A tenured associate professor and the Associate Director of the Center for Innovative Media, Dr. Harvey is also a working playwright and screenwriter who explores intercultural conflict through theatrical techniques in both live and virtual settings. She also writes about the media arts and cultural archetype in the public imagination, the anthropological effects of new media technologies, and media globalization and political identity. Elected as a Fellow of the Royal Anthropological Institute (U.K.) and a member of the Oxford Internet Institute, she is an award-winning teacher and a leading researcher on writing and producing for mobile phone filmmaking (Very Small Screen Media). She works with the GW Global Media Institute, Raindance Independent Filmmakers organization (U.K.) and is the Founding Director of the Aldebaran Drama Group.

As a media anthropologist, she explores how new communication technologies interact with policies, practices, and public expectations within traditional social practices, including the development of core cultural values, social architecture and power relations, conflict resolution, cultural identity-building, globalization and the political processes related to self-government in both the domestic and international spheres.

Session Title:   Play It Again:  Fusing Playback Theatre Techniques and Interactive Documentary

This paper extends the author’s previous work exploring Alternative Reality Gaming (ARG) theory as a vehicle for pushing the “interactive documentary” idea off the screen and into real life as an experiential multimedia event. In much the same vein, the “Play It Again” project considers the notion of modifying conventional, live-in-person “playback theatre” as a framework for a unique and very specific type of online, interactive non-fiction narrative.

“Playback theatre” is a particular type of Drama for Conflict Transformation (DCT) technique in which participants in a cultural, political, or religiously-based antagonistic situation are given the opportunity to “test out” the ripple-effect impact of a range of possible choices regarding that conflict. Characters in the play, just like conflict participants in real life, have a variety of things they can say or do at crucial points in the escalating hostilities, and playback theatre provides a means by which the “downstream effect” of each of those choices can be examined in the safe, imaginary world of the play itself.
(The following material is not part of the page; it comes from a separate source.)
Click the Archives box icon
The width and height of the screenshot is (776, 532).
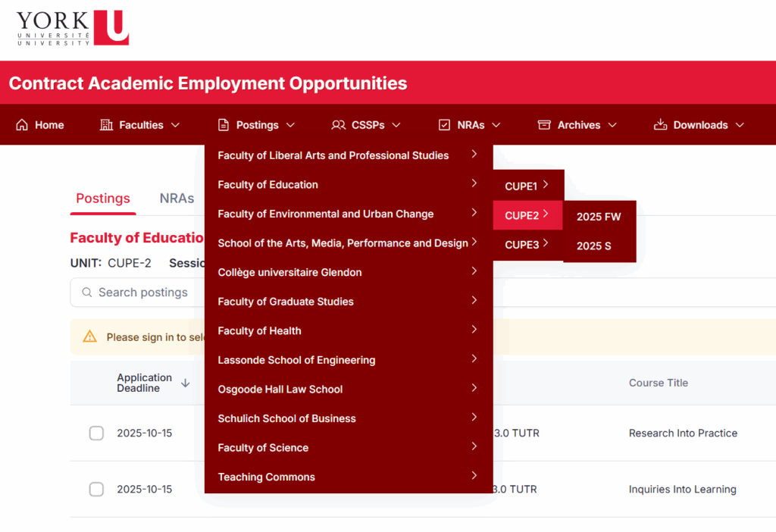pyautogui.click(x=544, y=124)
In the “Play It Again” project, the author fuses the unique narrative structure of “playback theatre” with the concepts and principles of interactive documentary storytelling, crafting a new kind of “interactive mini-doc” in which both online and face-to-face audiences co-create conflict-related meaning in virtual space.

The benefits to community-building, social activism and conflict mediation that are made possible by this innovative blending of “real world” and “online” interactivity are discussed, with examples of the author’s own efforts in this territory illustrated through the use of video excerpts from her work in progress, entitled “The Interrogation,” and/or from other extant materials available on the Web, like “The Law Project.”